Output everything in the data exactly, leaving the pictures out.

____________

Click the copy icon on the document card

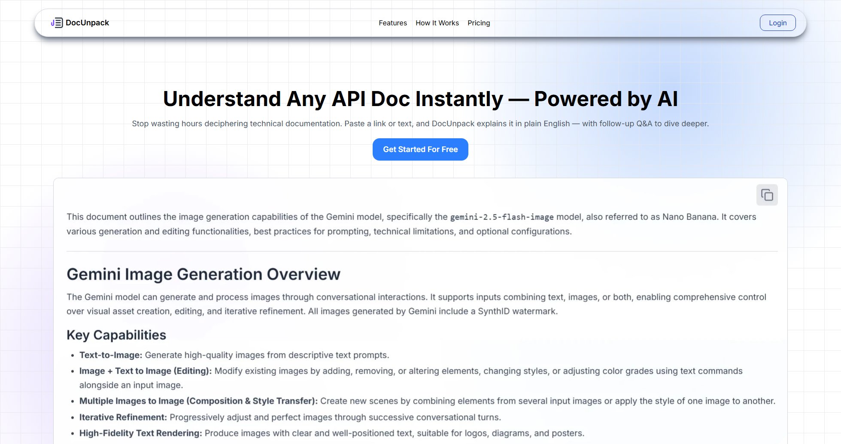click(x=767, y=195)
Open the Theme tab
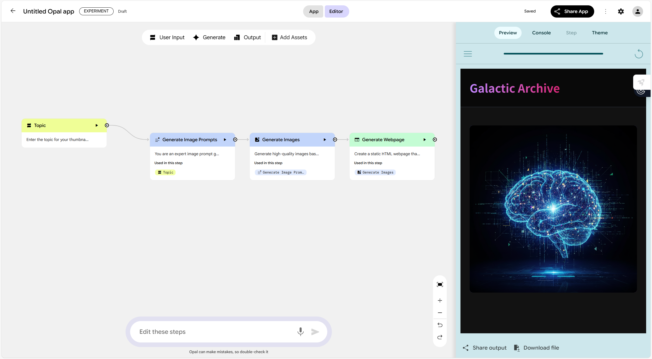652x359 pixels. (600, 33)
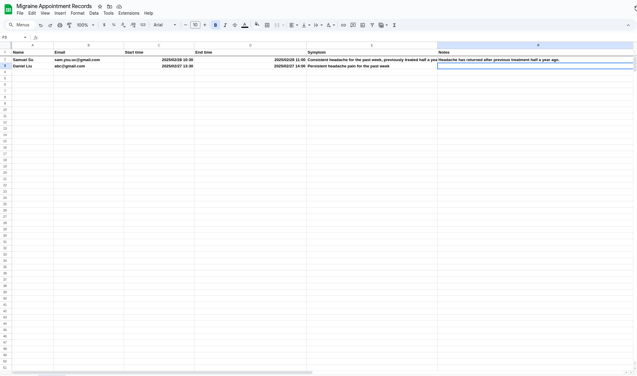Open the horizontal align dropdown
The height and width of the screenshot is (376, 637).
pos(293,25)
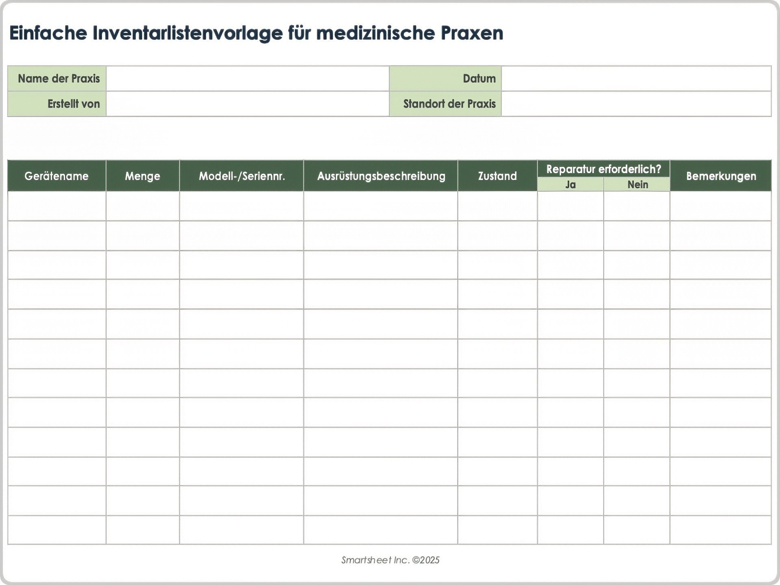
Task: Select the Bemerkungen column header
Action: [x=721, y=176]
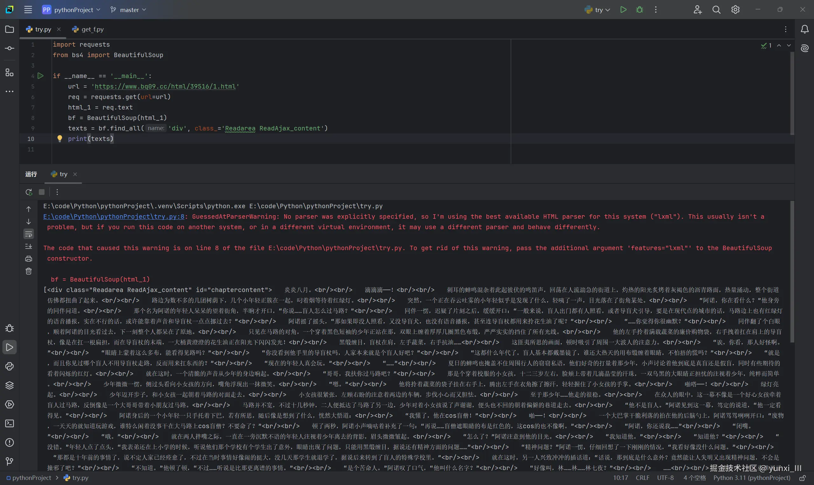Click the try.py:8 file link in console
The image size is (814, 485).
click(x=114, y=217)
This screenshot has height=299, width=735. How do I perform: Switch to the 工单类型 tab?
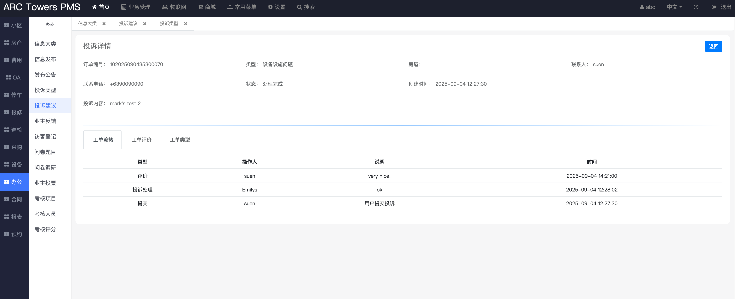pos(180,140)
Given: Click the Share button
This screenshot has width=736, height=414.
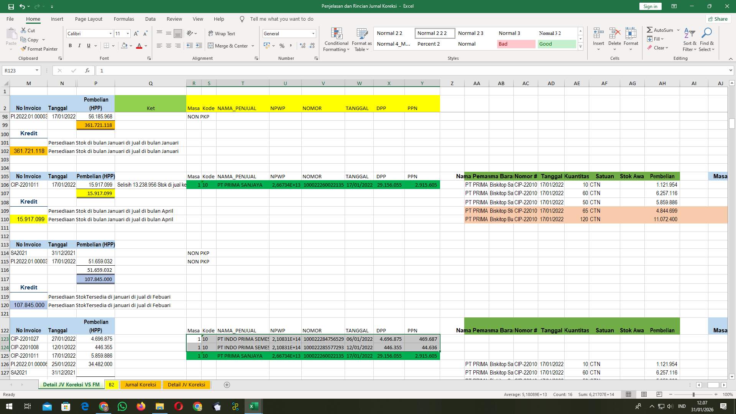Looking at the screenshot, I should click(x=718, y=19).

____________

### ANSWER TO THE EXERCISE
Click the copy icon on the document card

click(x=767, y=195)
Open the Theme tab
652x359 pixels. (600, 33)
Open the horizontal align dropdown
The height and width of the screenshot is (376, 637).
pos(293,25)
Task: Select the Bemerkungen column header
Action: [x=721, y=176]
Click the try.py:8 file link in console
The image size is (814, 485).
click(x=114, y=217)
This screenshot has height=299, width=735. How do I perform: Switch to the 工单类型 tab?
pos(180,140)
Given: Click the Share button
This screenshot has width=736, height=414.
Looking at the screenshot, I should click(x=718, y=19).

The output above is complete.